» Travail à faire
a) Dans l'extrait sur les sites Web axés sur les usagers, relevez tous les tribunaux dont les projets de renouvellement de site Web sont cités en exemple.
b) Poursuivez l'extrait sur les sites Web axés sur les usagers après sa dernière phrase.

» Extrait du document
....
2.8.2 Concevoir des sites Web axés sur les usagers

La publication du Comité d’action sur la Conception de sites Web axés sur les usagers comprend des exemples d’initiatives récentes des tribunaux visant à rendre leurs sites Web plus conviviaux. La section 6 de ce document, intitulée Quelques exemples canadiens, met en lumière des projets récents ou en cours visant à renouveler les sites Web de la Cour suprême du Canada, des tribunaux de la Nouvelle-Écosse, de la Cour de justice de l’Ontario et de la Cour provinciale de la Colombie-Britannique.
....
» Données fournies
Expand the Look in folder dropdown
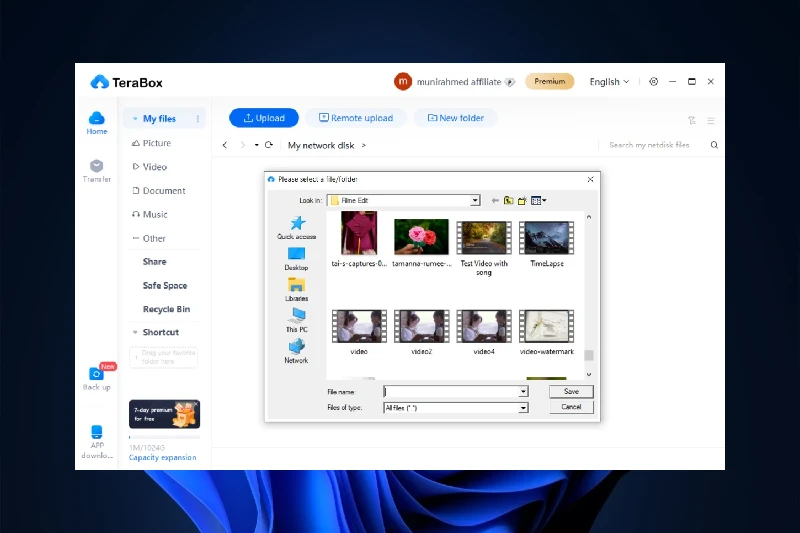Image resolution: width=800 pixels, height=533 pixels. point(475,200)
....
» Résultats
a)
- la Cour suprême du Canada
- les tribunaux de la Nouvelle-Écosse
- la Cour de justice de l'Ontario
- la Cour provinciale de la Colombie-Britannique

b)
2.8.3 Recueillir les points de vue des usagers

La publication du Comité d’action intitulée Recueillir les points de vue des usagers pour soutenir le fonctionnement efficace du système judiciaire met en lumière quatre exemples d’institutions judiciaires canadiennes qui ont consulté les usagers, y compris les usagers finaux, pour connaître leurs expériences liées au système de justice. Voici ces exemples, présentés dans la section 3, intitulée Des exemples inspirants :

  • La Cour d’appel de la Colombie-Britannique, qui a mené un sondage auprès des usagers pour faire le bilan de leur expérience relativement aux mesures d’adaptation liées à la pandémie.
  • La Stratégie de modernisation du droit de la famille du Manitoba, qui a intégré des solutions en matière de services de justice familiale élaborées conjointement avec les Manitobains.
  • Le Comité sur l’accès virtuel à tous les tribunaux de la Nouvelle-Écosse, qui a collaboré avec une organisation d’étudiants bénévoles pour recueillir des commentaires sur l’expérience des personnes marginalisées lors de la transition vers les audiences virtuelles.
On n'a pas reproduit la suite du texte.